Die Abweichung von diesen Normen kann sich auf verschiedene Weisen manifestieren und Resultat unterschiedlicher Radikalisierungsverläufe sein.“ 

Das heißt für mich

  1. für den Extremismus ist somit originär das Innenministerium, die LVT’s und BVT’s und die Strafgerichte verantwortlich;
  2. für die Radikalisierung und deren Prävention wären zumindest auch das BM für Arbeit, Familie und Jugend, BM für Bildung, Wissenschaft und Forschung, BM für Soziales, Gesundheit, Pflege und Konsumentenschutz und das BM für Kunst, Kultur, öffentl. Dienst und Sport verantwortlich.

Derzeit nur über den Extremismus und nicht gleichzeitig auch über Radikalisierung und Prävention zu reden – wie es den Medien zu entnehmen ist – blendet die Chance aus, zukünftigen Extremismus zu verhindern!

Folgenden Zukunftschancen verschließen wir uns damit:

  1. Kinder und Jugendlichen einen Weg aufzuzeigen, der die Identität, die familiären, bildungsbezogenen, religiösen und kulturellen Themen berücksichtigt;
  2. Kinder und Jugendliche für die Attraktivität von Demokratie, Gesellschaft, Frieden, … zu motivieren;
  3. Kinder und Jugendliche selbst vor Radikalisierung zu schützen;
  4. Kinder und Jugendliche, die von radikalem Gedankengut umgeben sind, dagegen zu stärken;
  5. Radikalisierung und Prävention phänomen- und ideologieübergreifend zu betrachten;
  6. Kinder, Jugendliche und Erwachsene vor extremistischer Gewalt zu bewahren und
  7. zukünftige Anschläge gegen die Gesellschaft zu unterbinden.
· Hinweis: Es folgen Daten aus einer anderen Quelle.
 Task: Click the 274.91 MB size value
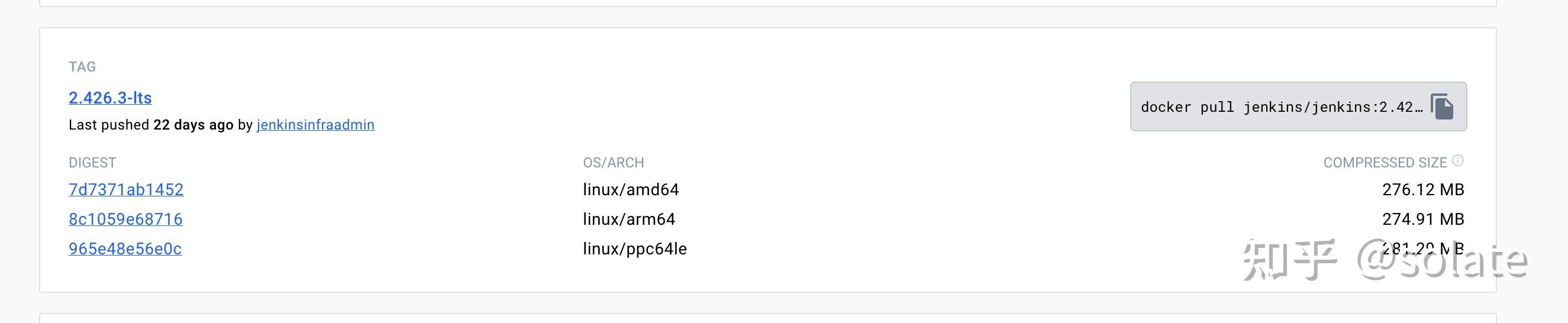[x=1422, y=219]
Was braucht’s, um Radikalisierung zu beeinflussen und Extremismus zu verhindern?

  1. Die ressortübergreifende Zusammenarbeit und die Bündelung aller vorhandenen Ressourcen;
  2. die klare Erklärung dieses Themas zur Chefsache;
  3. die klare Stellungnahme zu einem deutlichen „JA“ zur Prävention gegen Radikalisierung;
  4. die Schaffung interdisziplinärer Fachgremiem auf mehreren Ebenen – Städte, Länder, Bund – mit ausreichender finanzieller Ausstattung und
  5. die professionelle Vernetzung von Prävention auf Augenhöhe, mit Intervention – Bewährungshilfe – Deradikalisierung – Strafrecht.

Wenn wir wie bisher, nur den Extremismus durch die Polizei und Strafgerichte bekämpfen lassen, bedeutet das: „Wir erlauben als Gesellschaft, als EntscheidungsträgerInnen, dass sich die Kinder, Jugendlichen, Erwachsenen zuerst phänomen- und ideologieübergreifend radikalisieren und wir erlauben damit auch, dass sie dann Anschläge und Tötungen begehen und wir erst nach einem solchen „Worst-Case-Szenario“ die ExtremistInnen bekämpfen!

Diesen Präventionsansatz habe ich schon am 27. Februar 2015 auf Bundesebene vorgeschlagen; leider gab und gibt es bis heute keine positive Reaktion darauf! 

Mein Wunsch!

Ich würde mir wünschen, dass nicht nur das BMI, sondern alle betroffenen Ministerien und ohne Ausnahme alle politischen Parteien an einem Strang ziehen, um mit geeinter Kraft Radikalisierung und somit Extremismus zum Schutz der Österreicherinnen und Österreicher gemeinsam verhindern!